Three Traits of Successful Strategic Planners

By Shazia Manus

Screen Shot 2014-11-18 at 2.30.01 PMOrganizations that have mastered strategic planning combine smart strategy and a manageable execution framework to hammer out a blueprint for the future. The best of the best understand that strategic planning has been forced to evolve. Whereas many businesses of the past operated in steady, unchanging environments, today’s leaders are trying to achieve their objectives in a rapidly changing, dynamic and highly competitive environment.

Much of this rapid-fire adaptation is being driven by consumers; in fact we are now living in the age of the consumer. Therefore, the consumer has to be front-and-center in our vision, objectives, strategic imperatives, and tactics. This is true regardless of business orientation. Even those organizations that serve other businesses must keep the end consumer in mind. Great strategic planners know this and use the strategic planning process as an opportunity to both define and enhance the end customer experience, regardless of whether they are a business or consumer.

A simple way to begin is first define those channels, products and services your members engage with most often. These are the foundation of your brand and the elements you must get right every single time in a consistent fashion. Now, for each of these areas, ask your strategic planners to consider four questions:

  1. Does this give our members something they can’t get from the competition?
  2. Does this make their lives easier or better?
  3. Does this help our members solve specific problems they are dealing with?
  4. What more could we be doing on these fronts that we aren’t doing today?
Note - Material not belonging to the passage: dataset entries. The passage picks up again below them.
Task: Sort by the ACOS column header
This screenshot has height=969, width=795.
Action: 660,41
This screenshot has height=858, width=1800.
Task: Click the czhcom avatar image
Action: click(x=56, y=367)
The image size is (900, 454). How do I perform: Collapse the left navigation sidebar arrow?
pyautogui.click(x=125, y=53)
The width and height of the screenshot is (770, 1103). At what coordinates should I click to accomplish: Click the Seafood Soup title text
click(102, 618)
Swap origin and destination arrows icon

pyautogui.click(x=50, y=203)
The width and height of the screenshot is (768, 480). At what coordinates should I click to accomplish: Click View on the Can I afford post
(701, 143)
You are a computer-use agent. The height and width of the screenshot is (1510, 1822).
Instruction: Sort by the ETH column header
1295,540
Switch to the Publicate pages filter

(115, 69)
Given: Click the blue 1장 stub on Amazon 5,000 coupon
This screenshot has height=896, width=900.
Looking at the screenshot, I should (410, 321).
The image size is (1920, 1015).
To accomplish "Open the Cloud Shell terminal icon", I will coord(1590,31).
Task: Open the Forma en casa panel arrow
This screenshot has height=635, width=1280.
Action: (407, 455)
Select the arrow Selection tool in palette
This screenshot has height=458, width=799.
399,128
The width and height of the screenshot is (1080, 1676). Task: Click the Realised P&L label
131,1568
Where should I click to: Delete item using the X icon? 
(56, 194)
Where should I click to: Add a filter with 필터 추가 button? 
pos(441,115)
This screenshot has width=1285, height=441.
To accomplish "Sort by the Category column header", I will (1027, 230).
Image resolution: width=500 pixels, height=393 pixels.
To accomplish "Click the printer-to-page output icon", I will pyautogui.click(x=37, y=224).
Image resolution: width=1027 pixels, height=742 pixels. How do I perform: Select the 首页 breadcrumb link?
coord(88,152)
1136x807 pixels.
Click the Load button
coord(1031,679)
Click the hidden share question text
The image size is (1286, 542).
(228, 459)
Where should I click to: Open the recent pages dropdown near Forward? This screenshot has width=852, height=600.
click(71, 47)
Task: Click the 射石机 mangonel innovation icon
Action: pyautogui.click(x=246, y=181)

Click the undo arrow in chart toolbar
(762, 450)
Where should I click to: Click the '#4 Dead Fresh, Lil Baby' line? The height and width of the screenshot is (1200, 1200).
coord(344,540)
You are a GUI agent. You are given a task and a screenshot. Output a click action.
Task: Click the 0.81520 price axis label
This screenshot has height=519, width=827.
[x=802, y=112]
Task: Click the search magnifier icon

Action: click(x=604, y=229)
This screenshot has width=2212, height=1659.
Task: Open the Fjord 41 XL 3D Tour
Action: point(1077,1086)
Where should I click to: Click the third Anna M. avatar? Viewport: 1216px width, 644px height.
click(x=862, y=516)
The answers to these questions will define the ideal consumer experience you seek to create through your business model. Remember, the goal is not necessarily to build new products; rather it is to build experiences and establish powerful, timeless chemical memories of your brand for your consumers. Existing lines of business not capable of adding to the consumer experience should be revamped, divested or closed and the resulting investments diverted to lines that can legitimately compete and win.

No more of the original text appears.